Guerilla War: Class Action Suit Filed Against Bored Ape Yacht Club Names 12 Celebrities

A 95-page class action lawsuit alleging conspiracy and misrepresentation regarding Bored Ape Yacht Club NFTs names many well-known celebrities among the defendants.

Persons named in the 95-page complaint include Justin Bieber, Paris Hilton, Madonna, Jimmy Fallon, Gwyneth Paltrow, Serena Williams, Beeple, Snoop Dogg, Kevin Hart, Khaled, Adidas, Moonpay and Stephen Curry II. Bored Ape co-founders, o-founders, Wylie Aronow (“Gordon Goner”) and Greg Solano (“Garga”), and Yuga Labs, also were named.

“The complaint further alleges,” reports ARTnews, “that Yuga Labs executives conspired with Hollywood talent manager Guy Oseary, who represents Bored Apes, and the crypto-trading app Moonpay to get celebrities to promote BAYC NFTs while hiding that they were compensating those celebrities for promotion. Oseary and many of his clients were early investors in MoonPay, which the complaint alleges handled the payments to celebrities, in crypto and in digital assets, for seemingly ‘organic’ promotion.”

Yuga Labs, the creator of Bored Ape Yacht Club and owner of CryptoPunks and Meebits, faces legal action over claims that it deliberately inflated the value of its NFTs to the benefit of insiders.

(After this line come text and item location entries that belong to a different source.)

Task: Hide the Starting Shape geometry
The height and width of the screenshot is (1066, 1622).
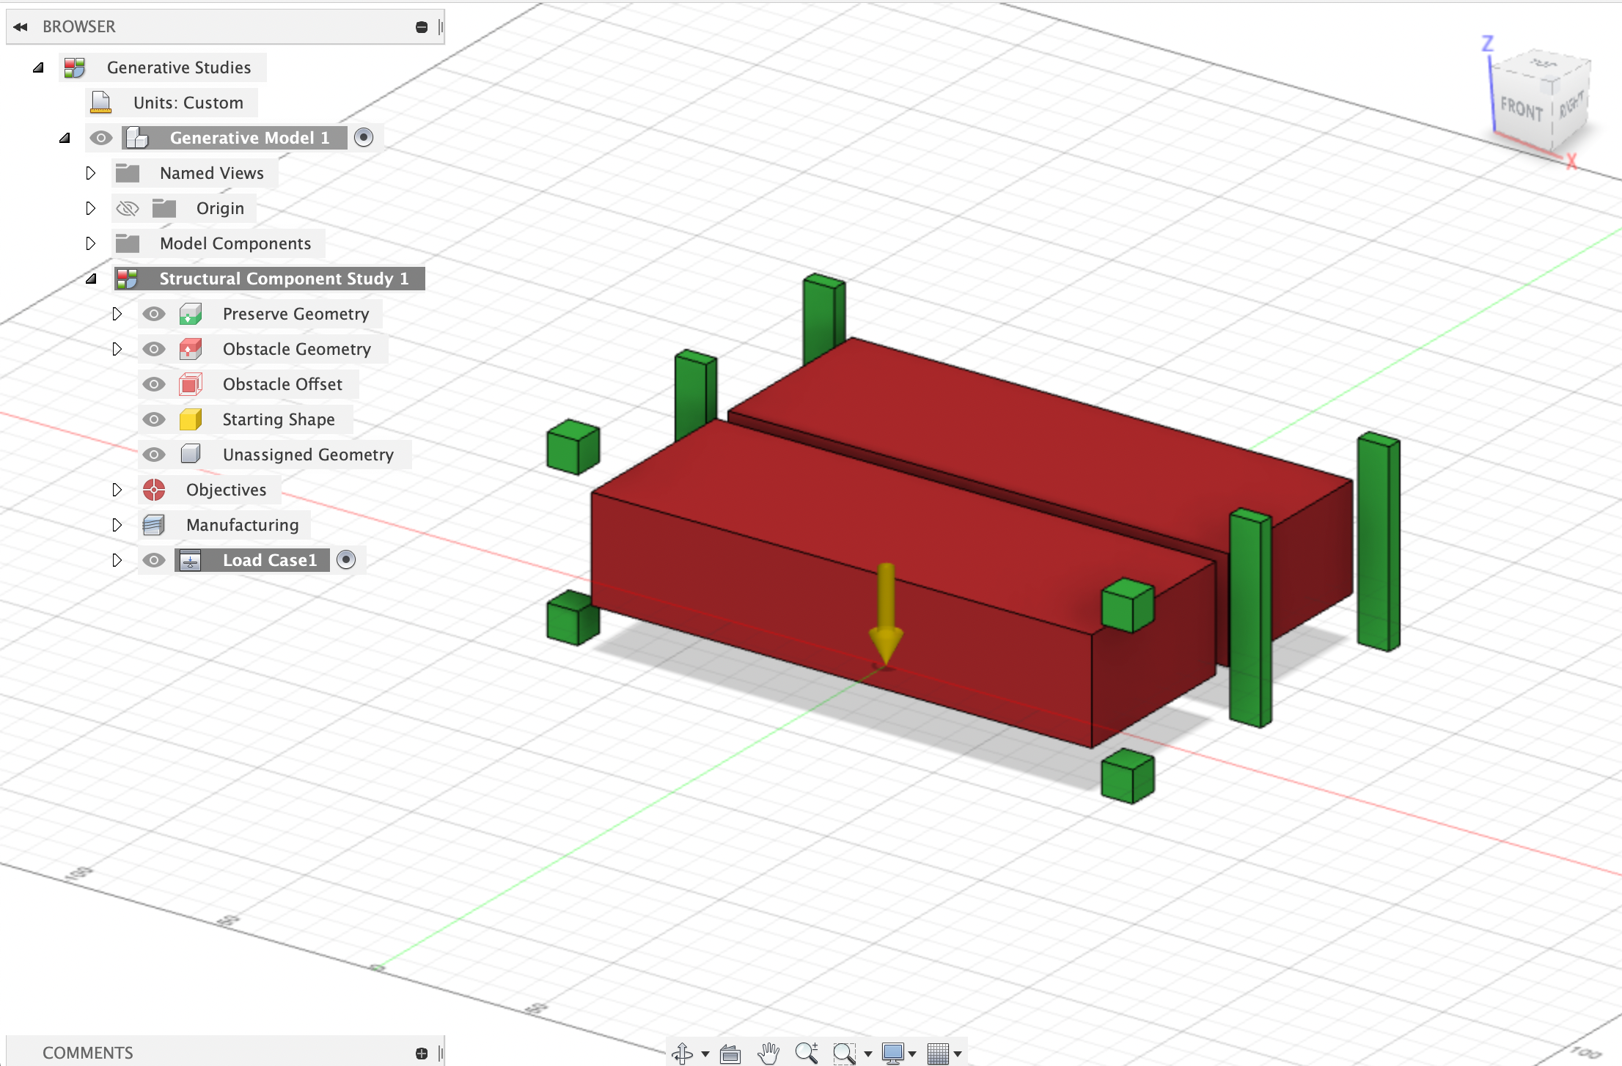Action: coord(153,419)
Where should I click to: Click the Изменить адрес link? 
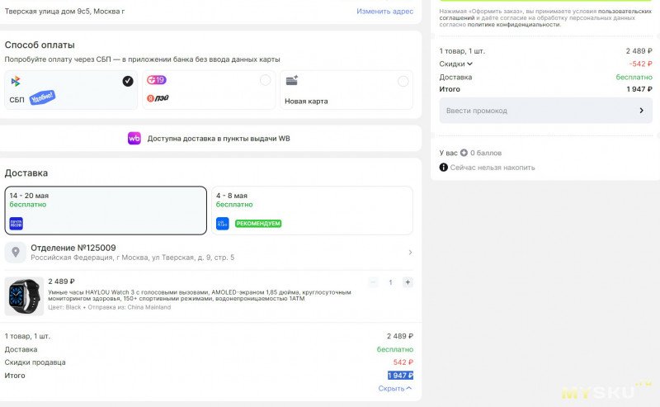point(384,12)
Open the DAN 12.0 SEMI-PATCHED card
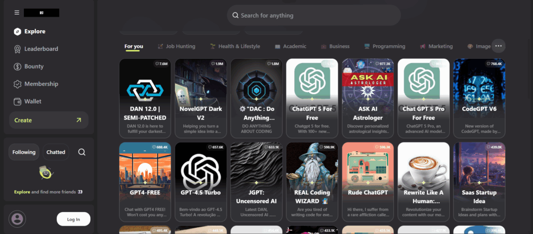 145,98
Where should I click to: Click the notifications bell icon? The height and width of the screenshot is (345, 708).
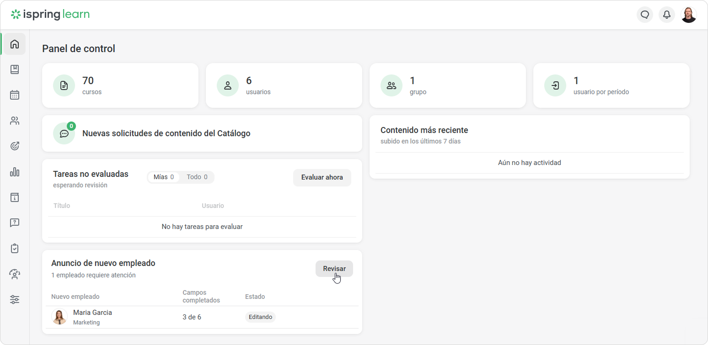666,15

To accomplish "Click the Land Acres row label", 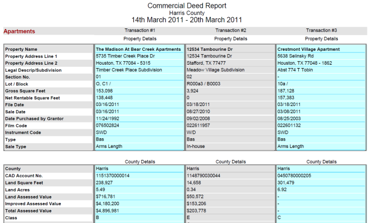I will pyautogui.click(x=19, y=189).
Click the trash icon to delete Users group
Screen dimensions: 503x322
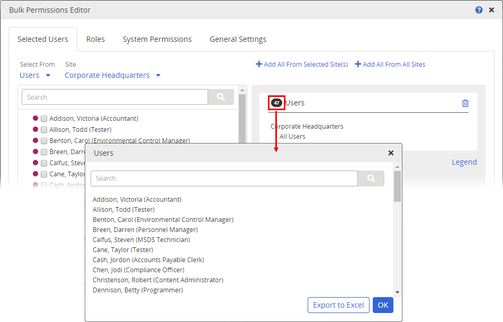(x=465, y=103)
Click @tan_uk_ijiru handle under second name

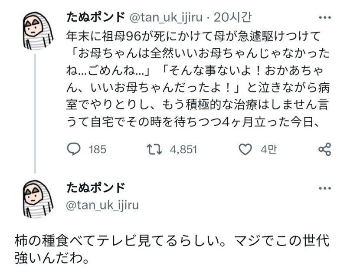tap(102, 205)
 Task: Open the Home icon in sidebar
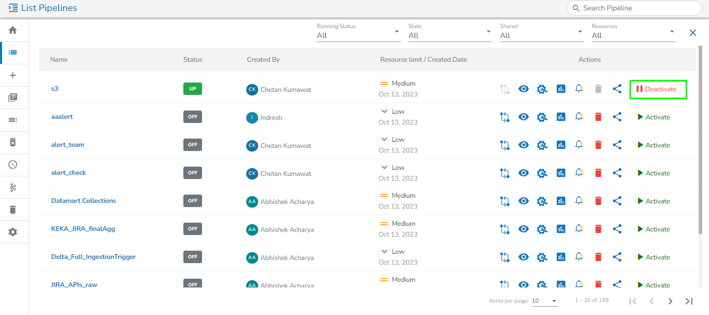13,30
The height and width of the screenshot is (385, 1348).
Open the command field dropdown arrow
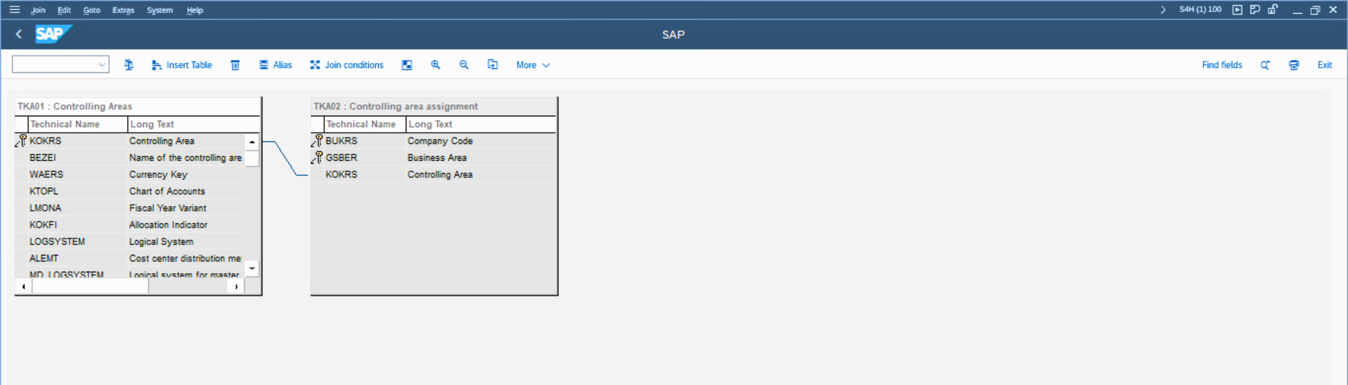coord(102,65)
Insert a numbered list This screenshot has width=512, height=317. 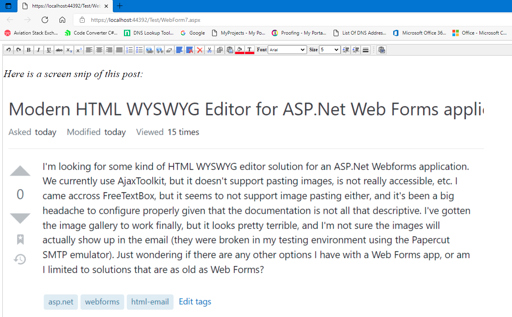tap(129, 50)
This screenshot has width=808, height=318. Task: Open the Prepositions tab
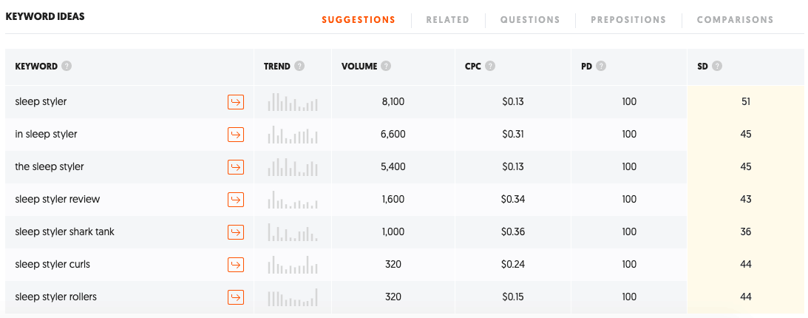628,20
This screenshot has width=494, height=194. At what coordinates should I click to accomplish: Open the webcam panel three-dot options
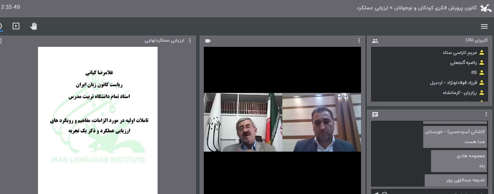[359, 41]
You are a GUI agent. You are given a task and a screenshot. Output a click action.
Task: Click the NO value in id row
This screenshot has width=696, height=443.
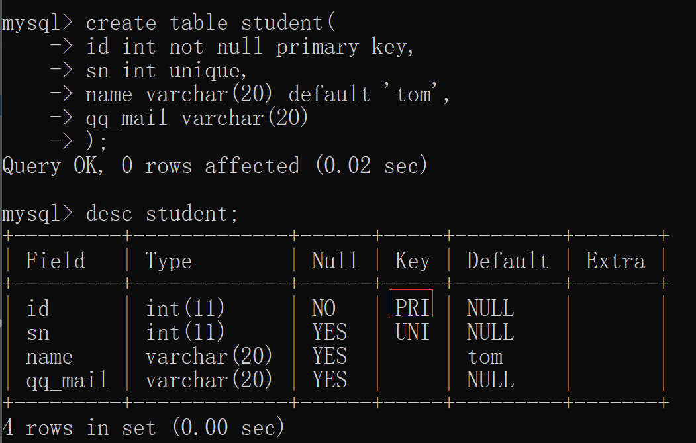click(324, 308)
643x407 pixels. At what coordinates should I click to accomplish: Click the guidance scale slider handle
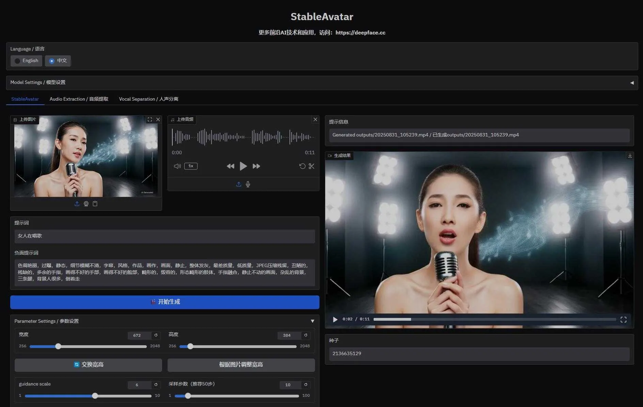point(95,396)
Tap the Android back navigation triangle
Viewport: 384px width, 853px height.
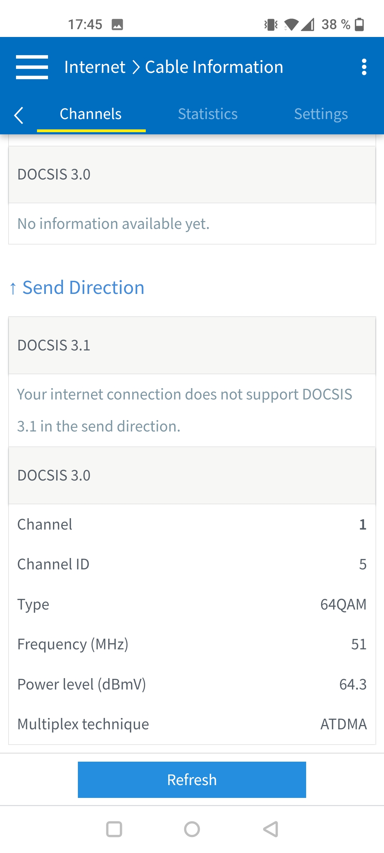[x=271, y=829]
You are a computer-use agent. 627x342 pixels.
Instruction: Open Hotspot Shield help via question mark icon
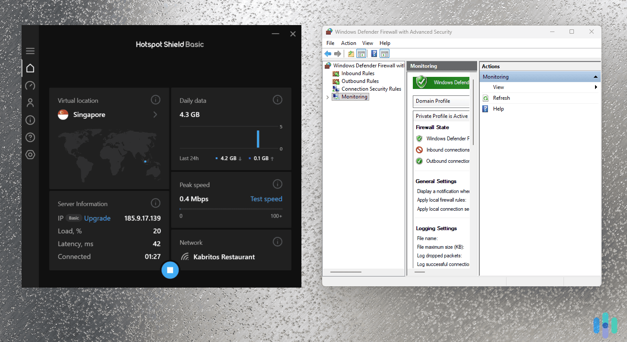pos(30,137)
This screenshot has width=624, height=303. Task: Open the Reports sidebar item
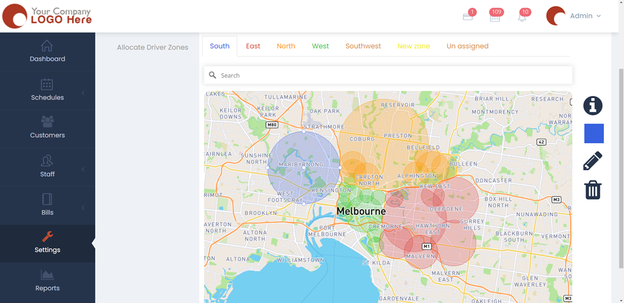[x=48, y=280]
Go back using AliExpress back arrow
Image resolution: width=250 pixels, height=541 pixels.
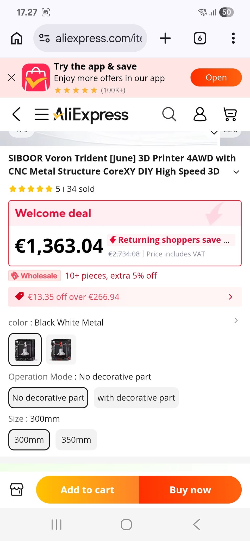[x=16, y=114]
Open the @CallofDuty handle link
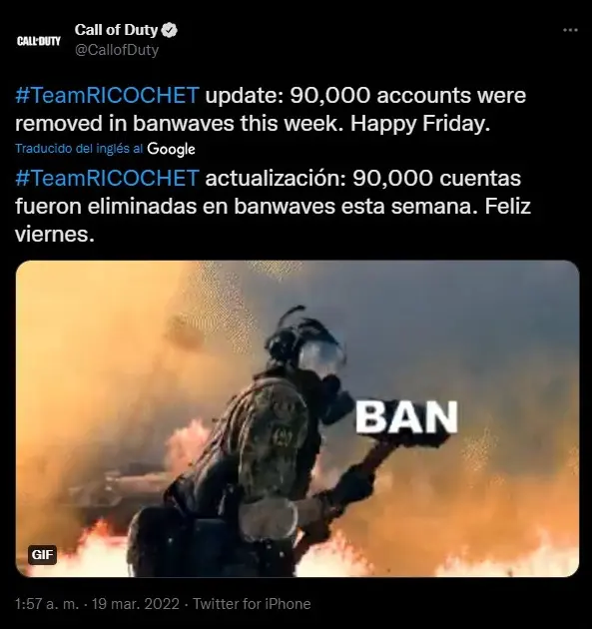592x629 pixels. click(117, 50)
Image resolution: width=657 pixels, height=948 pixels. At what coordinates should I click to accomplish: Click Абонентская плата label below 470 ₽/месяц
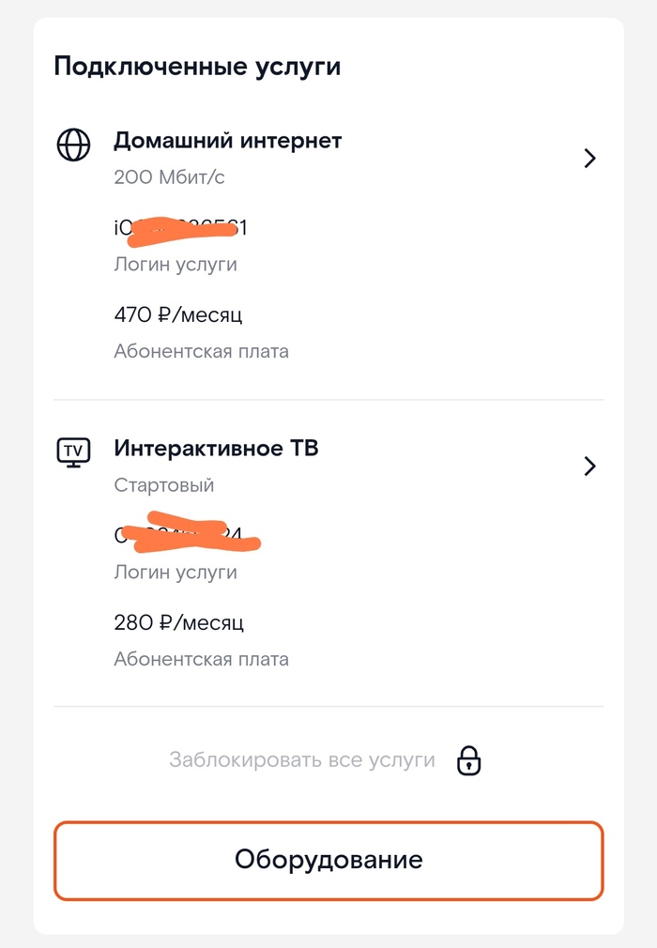[201, 352]
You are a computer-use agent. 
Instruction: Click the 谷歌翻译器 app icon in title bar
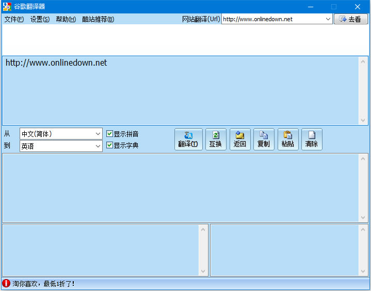click(x=7, y=7)
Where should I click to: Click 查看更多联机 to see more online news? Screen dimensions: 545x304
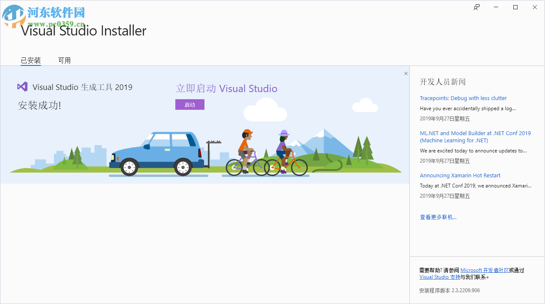click(438, 217)

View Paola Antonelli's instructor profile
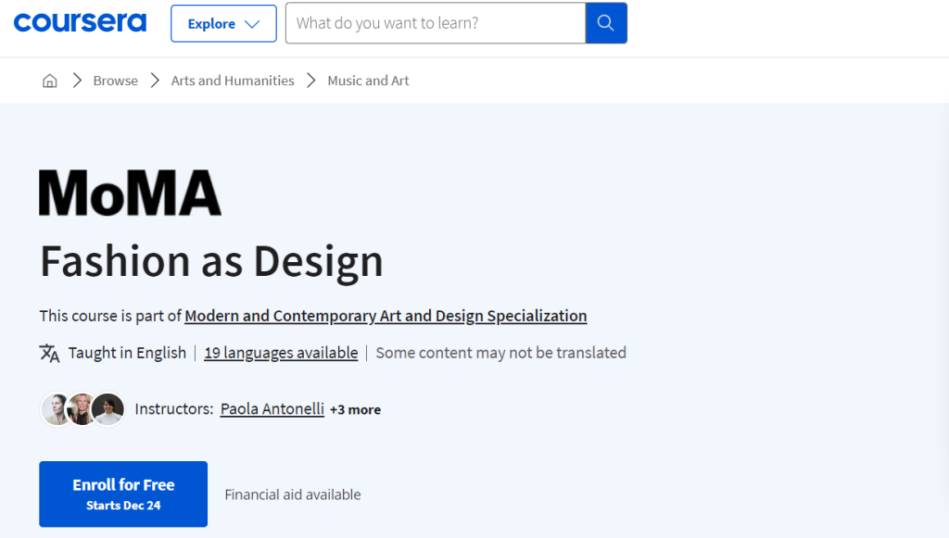click(x=272, y=409)

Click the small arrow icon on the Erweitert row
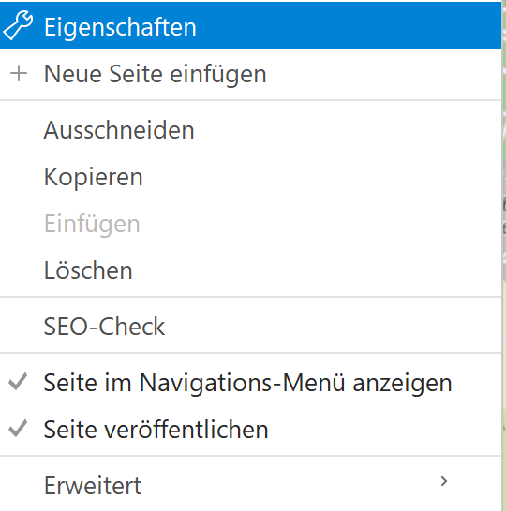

Tap here for the complaint PDF in the class action Real v. Yuga Labs, filed in the Central District of California, Western Division last week.

A Who’s Who

Professor Ed Lee of Chicago-Kent College of Law and publisher of nou nft is preparing an analysis.

The celebrities named in the complaint include Oseary’s client Madonna, who discussed Bored Apes in a Rolling Stone feature, Jimmy Fallon, who promoted them and MoonPay on The Tonight Show With Jimmy Fallon, as well as Justin Bieber, Gwyneth Paltrow, Serena Williams, Kevin Hart, Wardell Stephen Curry II and rapper Khalid promoted the Apes.

Tennis player Maria Sharapova and actor Bruce Willis were said to be BAYC investors but were not named in the suit.

Two Yuga Lab NFT collectors, reports artnet news, Adonis Real and Adam Titcher, filed the class-action lawsuit on December 8 with the Federal Central District Court of California alleging that Yuga Labs made paid celebrity endorsements appear organic, which artificially boosted prices and resulted in billions of dollars in sales and re-sales.

Conspiring, deliberately or not, to manipulate a collectibles market or to defraud investors is serious business. It remains to be seen what impact the suit will have on the various celebrities’ brand.